New Diagnostic Test For Drug-Resistant TB Allows 'New Approach' To Fight Disease

The widespread incidence of drug-resistant tuberculosis (TB) “calls for a new approach to TB in the developing world,” a Bloomberg editorial states. A “breakthrough test,” called Xpert MTB/RIF, “makes mass screening [for drug-resistant TB] feasible,” according to the editorial, which notes the test, developed by “California-based Cephied Inc. in collaboration with the non-profit Foundation for Innovative Diagnostics with funding from the Bill & Melinda Gates Foundation,” detects resistance to the TB drug rifampicin, provides results in two hours, and can be used without advanced laboratory facilities.

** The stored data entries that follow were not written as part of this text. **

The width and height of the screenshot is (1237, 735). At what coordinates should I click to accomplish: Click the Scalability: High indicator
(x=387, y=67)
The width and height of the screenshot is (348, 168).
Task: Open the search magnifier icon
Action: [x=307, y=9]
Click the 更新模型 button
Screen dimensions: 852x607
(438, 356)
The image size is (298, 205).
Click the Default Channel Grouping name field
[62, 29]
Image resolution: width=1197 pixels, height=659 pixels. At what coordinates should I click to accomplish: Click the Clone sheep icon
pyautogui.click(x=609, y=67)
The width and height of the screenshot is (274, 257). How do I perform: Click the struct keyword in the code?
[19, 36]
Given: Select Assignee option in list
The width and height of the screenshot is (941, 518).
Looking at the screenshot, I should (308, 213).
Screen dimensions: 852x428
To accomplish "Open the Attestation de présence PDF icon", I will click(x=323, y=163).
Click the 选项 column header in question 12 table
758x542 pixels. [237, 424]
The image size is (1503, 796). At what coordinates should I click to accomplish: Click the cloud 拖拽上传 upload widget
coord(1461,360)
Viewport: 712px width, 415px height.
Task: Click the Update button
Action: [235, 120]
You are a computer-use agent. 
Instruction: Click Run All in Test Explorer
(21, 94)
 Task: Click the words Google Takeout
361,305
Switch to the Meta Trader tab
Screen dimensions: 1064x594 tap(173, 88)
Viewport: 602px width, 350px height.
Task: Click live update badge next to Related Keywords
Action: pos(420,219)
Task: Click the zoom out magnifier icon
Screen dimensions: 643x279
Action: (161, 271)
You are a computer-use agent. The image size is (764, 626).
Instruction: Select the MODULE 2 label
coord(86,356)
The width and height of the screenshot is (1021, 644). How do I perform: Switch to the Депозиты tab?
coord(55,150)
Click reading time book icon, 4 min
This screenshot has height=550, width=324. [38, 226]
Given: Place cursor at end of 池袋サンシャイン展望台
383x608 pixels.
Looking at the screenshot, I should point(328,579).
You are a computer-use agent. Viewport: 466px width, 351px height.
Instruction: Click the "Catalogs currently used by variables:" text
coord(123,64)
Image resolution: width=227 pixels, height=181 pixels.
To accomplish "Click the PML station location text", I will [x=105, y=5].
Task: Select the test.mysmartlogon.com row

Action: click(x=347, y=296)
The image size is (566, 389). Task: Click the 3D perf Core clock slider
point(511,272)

“In mid-June, UNITAID, a global health organization housed at the World Health Organization and financed mainly by airline ticket taxes, and the Stop TB Partnership, a public-private umbrella group also housed at the WHO, allocated $40 million to deploy the test in 20 countries,” according to Bloomberg, which adds, “This is an important step to making it universally available.” “Ideally, TB patients found to have mutant strains would then receive the right treatment,” the editorial continues. It concludes, “Controlling drug-resistant TB is expensive, but so is inaction. … Attacking drug-resistant TB is not so much a cost as an investment” (7/9).

The KFF Daily Global Health Policy Report summarized news and information on global health policy from hundreds of sources, from May 2009 through December 2020. All summaries are archived and available via search.